▶ **SET TASK**
Could you change "field label" to "text label" in the stretch from the start of the records through the line containing "The image size is (639, 321). [313, 29]", then give those lines again with everything else unchanged and the pictures left out?
───── ENTRIES PROVIDED
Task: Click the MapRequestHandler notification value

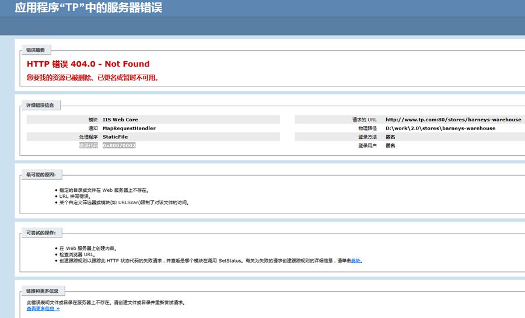Action: pyautogui.click(x=129, y=128)
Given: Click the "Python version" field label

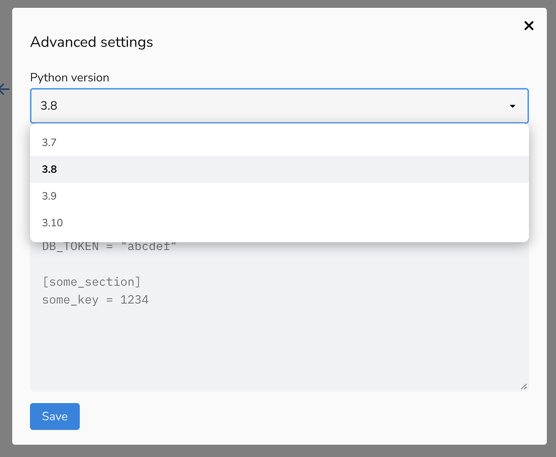Looking at the screenshot, I should pyautogui.click(x=69, y=78).
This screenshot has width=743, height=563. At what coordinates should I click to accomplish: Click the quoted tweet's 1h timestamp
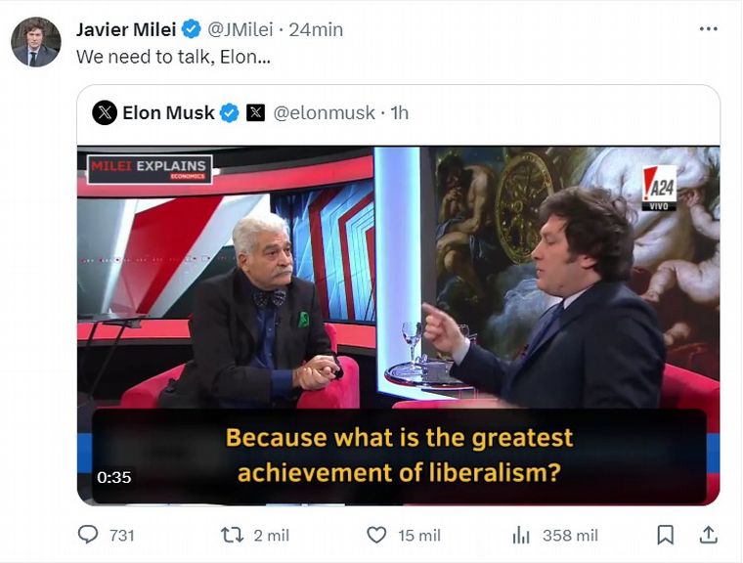399,112
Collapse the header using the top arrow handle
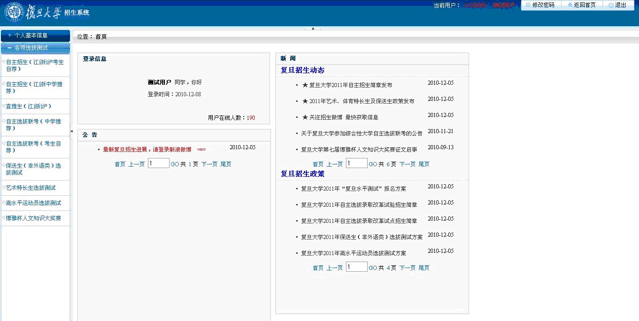The image size is (639, 321). [313, 29]
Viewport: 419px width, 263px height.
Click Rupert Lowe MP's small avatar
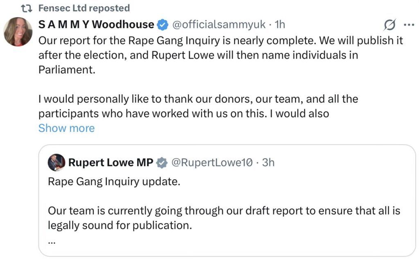[x=56, y=163]
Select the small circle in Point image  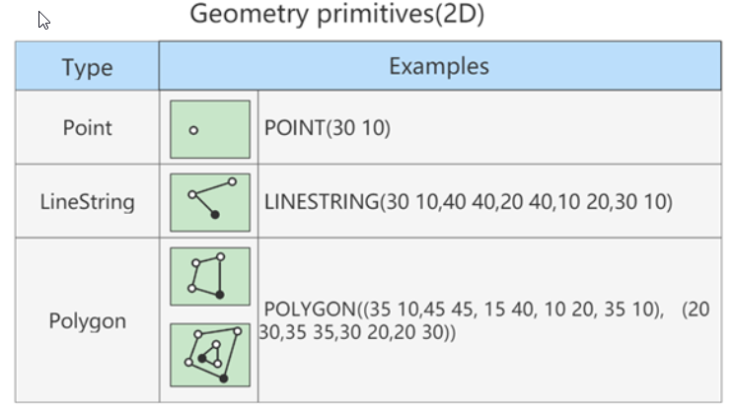[193, 131]
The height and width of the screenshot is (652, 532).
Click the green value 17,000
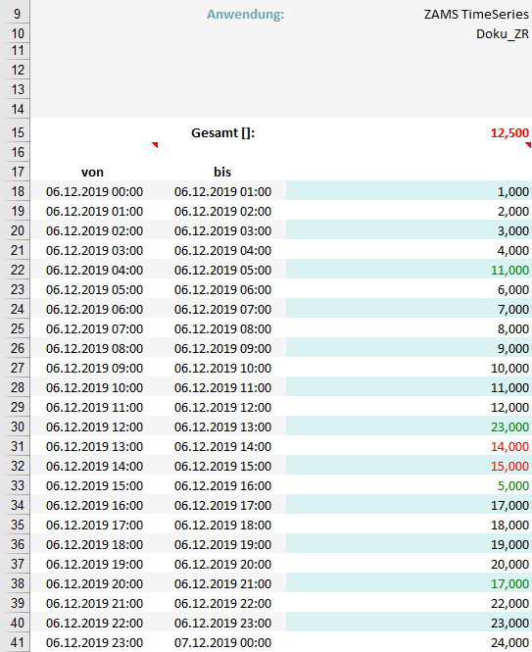click(x=509, y=583)
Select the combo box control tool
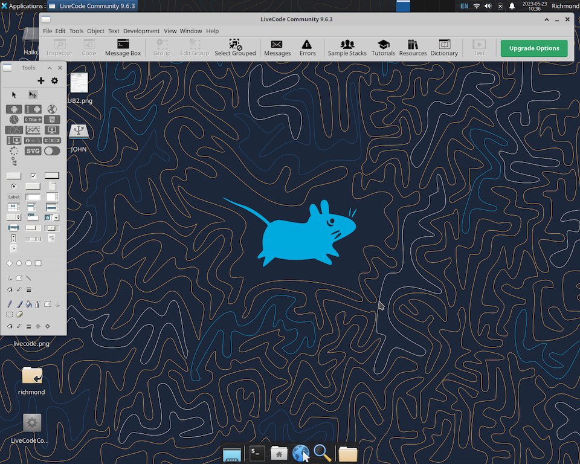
──────────
▶ **ANSWER TO THIS EXERCISE**
Task: Click the MapRequestHandler notification value

Action: pyautogui.click(x=129, y=128)
Given: Click the "Python version" text label

Looking at the screenshot, I should pyautogui.click(x=69, y=78).
This screenshot has width=743, height=563. At what coordinates should I click to accomplish: Click the quoted tweet's 1h timestamp
399,112
Collapse the header using the top arrow handle
The image size is (639, 321). [313, 29]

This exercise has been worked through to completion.